Psalm 73:24

PLUS

 

EXPOSITION

Verse 24. Thou shalt guide me with thy counsel. I have done with choosing my own way, and trying to pick a path amid the jungle of reason. He yielded not only the point in debate, but all intentions of debating, and he puts his hand into that of the great Father, asking to be led, and agreeing to follow. Our former mistakes are a blessing, when they drive us to this. The end of our own wisdom is the beginning of our being wise. With Him is counsel, and when we come to him, we are sure to be led aright.

And afterward. "Afterward!" Blessed word. We can cheerfully put up with the present, when we foresee the future. What is around us just now is of small consequence, compared with afterward.

Receive me to glory. Take me up into thy splendour of joy. Thy guidance shall conduct me to this matchless terminus. Glory shall I have, and thou thyself wilt admit me into it. As Enoch was not, for God took him, so all the saints are taken up -- received up into glory.

 

EXPLANATORY NOTES AND QUAINT SAYINGS

Verse 24. Thou shalt guide me. How are we to work our way in strange lands, if left entirely to our own resources? Hence it is, that so much is said in the Bible about guides, and that the Lord is called the guide of his people. They are in a foreign land, a land of pits and snares; and, without a good guide, they will be sure to fall into the one, or be caught in the other. "This God is our God, for ever and ever," saith the psalmist; and not only so, but he condescends to "be our guide, and will be, even unto death" ( Psalms 48:14 ). Can we have a better guide? When a guide has been well recommended to us by those who have tried him, it is our wisdom to place ourselves unreservedly in his hands; and if he say our way lies to the right, it would show our folly to say we were determined to go to the left. John Gadsby.

Verse 24. Guide... receive. After conversion, God still works with us: he doth not only give grace, but actual help in the work of obedience: "He worketh all our works in us," Isaiah 26:12 . His actual help is necessary to direct, quicken, strengthen, protect and defend us. In our way to heaven, we need not only a rule and path, but a guide. The rule is the law of God; but the guide is the Spirit of God. Thomas Manton.

REQUIRED WORK:
1. In the commentary on Psalm 73:24, what is named as the rule and what is named as the guide?
2. Repeat the commentary on Psalm 73:24 word for word, starting with "Receive me to" and going on through "up into glory.".

Stored records:
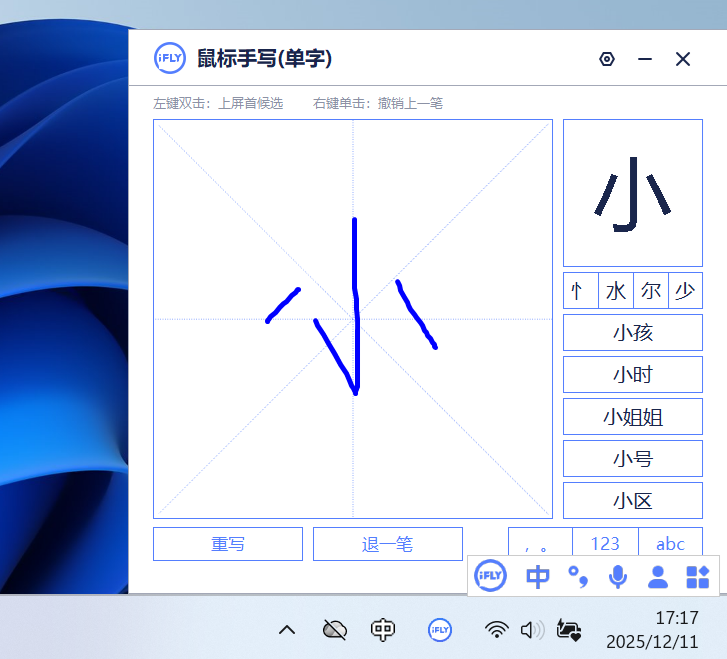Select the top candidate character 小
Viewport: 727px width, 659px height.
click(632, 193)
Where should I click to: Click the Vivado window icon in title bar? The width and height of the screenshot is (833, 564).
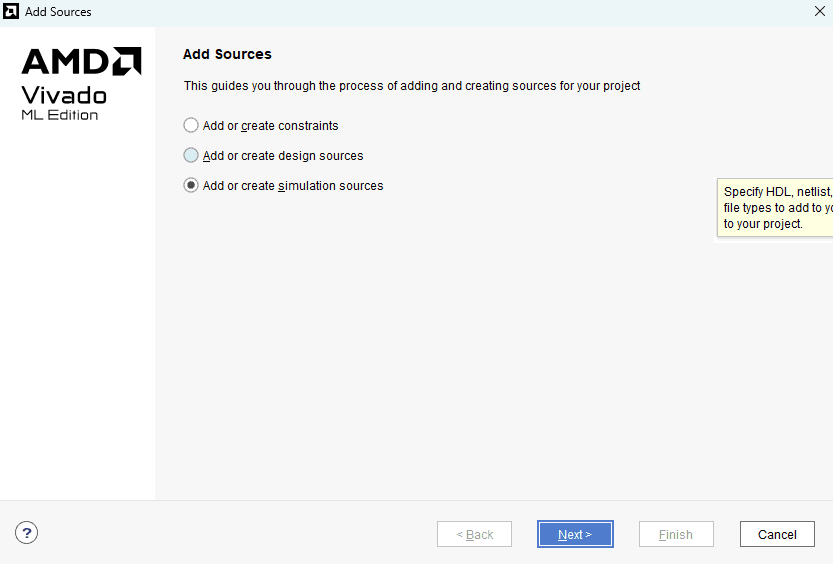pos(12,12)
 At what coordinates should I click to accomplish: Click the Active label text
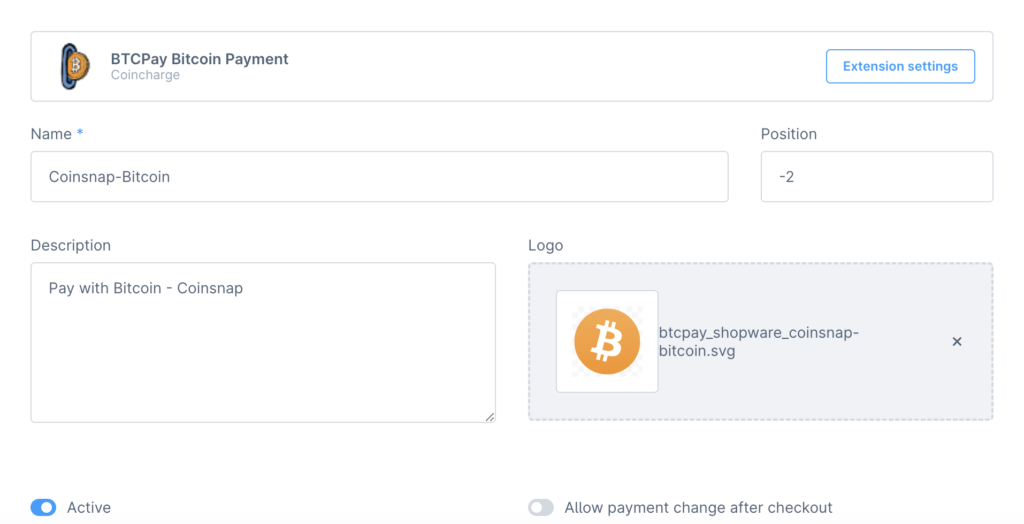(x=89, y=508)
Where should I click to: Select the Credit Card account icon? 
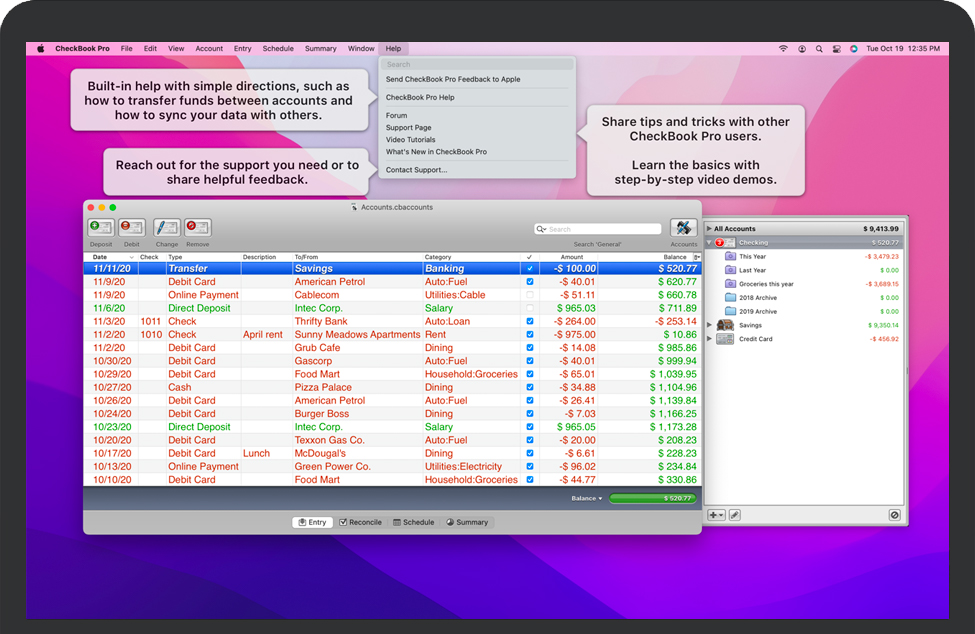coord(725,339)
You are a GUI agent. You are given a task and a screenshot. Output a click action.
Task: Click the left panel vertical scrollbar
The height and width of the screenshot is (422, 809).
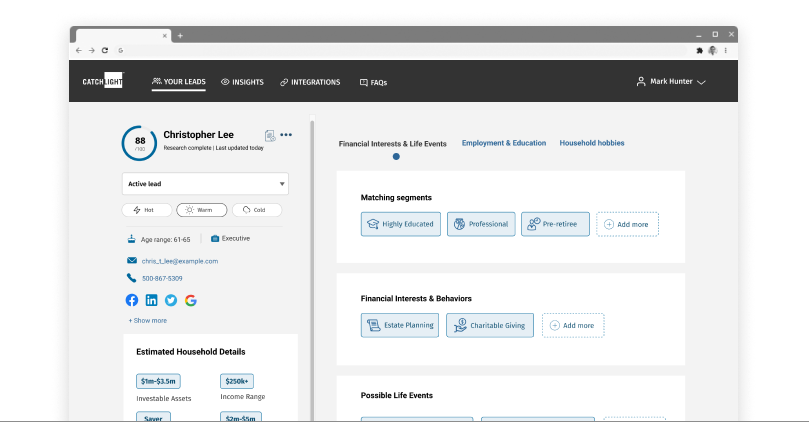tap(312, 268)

TASK ANSWERS:
1. The rule is the law of God, and the guide is the Spirit of God.

2.
Receive me to glory. Take me up into thy splendour of joy. Thy guidance shall conduct me to this matchless terminus. Glory shall I have, and thou thyself wilt admit me into it. As Enoch was not, for God took him, so all the saints are taken up -- received up into glory.